[Collection entries]
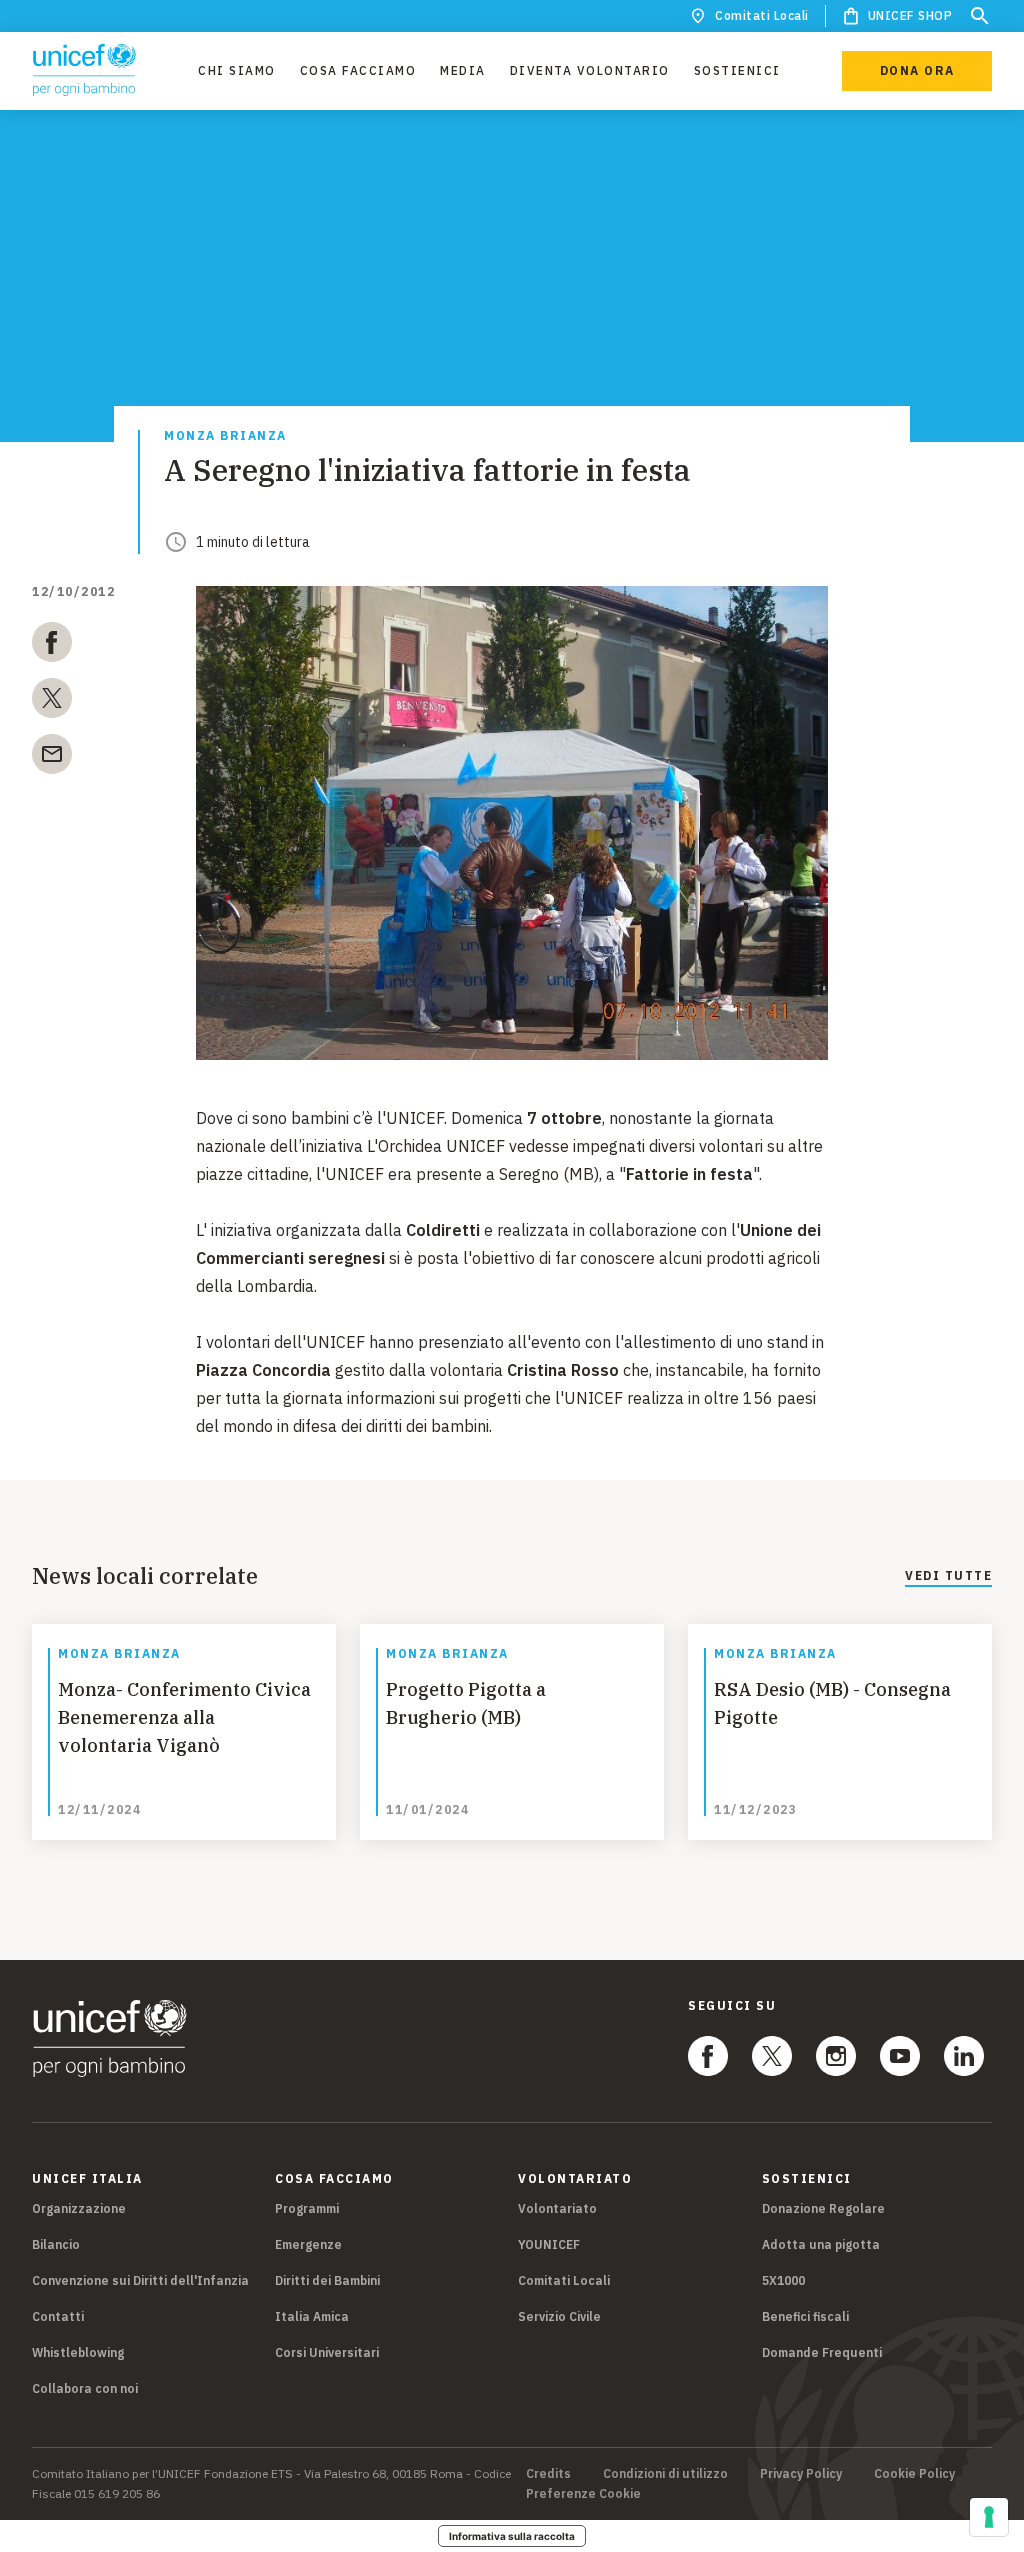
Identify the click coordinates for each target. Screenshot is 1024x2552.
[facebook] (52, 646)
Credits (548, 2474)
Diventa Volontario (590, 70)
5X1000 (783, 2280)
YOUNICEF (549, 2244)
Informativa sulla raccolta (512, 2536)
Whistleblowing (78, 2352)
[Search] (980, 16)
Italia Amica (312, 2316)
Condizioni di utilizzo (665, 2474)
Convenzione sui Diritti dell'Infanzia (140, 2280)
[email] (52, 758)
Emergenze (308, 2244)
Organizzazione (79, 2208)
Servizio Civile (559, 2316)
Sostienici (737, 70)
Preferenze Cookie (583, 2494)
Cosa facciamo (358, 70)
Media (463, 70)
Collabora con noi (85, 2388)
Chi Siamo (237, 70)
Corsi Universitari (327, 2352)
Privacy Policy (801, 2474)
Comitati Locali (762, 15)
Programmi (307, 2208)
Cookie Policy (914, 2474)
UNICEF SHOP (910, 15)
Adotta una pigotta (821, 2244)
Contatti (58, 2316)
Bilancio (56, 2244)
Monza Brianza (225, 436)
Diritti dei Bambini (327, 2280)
---
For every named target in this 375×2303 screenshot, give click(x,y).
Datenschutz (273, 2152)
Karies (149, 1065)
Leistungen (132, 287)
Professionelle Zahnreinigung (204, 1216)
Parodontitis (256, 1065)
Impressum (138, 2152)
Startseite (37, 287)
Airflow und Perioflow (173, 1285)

• [WORK TO BE COMPLETED]:
Exactly how many lines in the records above hold the string "Diritti"? Reply with that number only.

• [ANSWER TO THE PROBLEM]:
2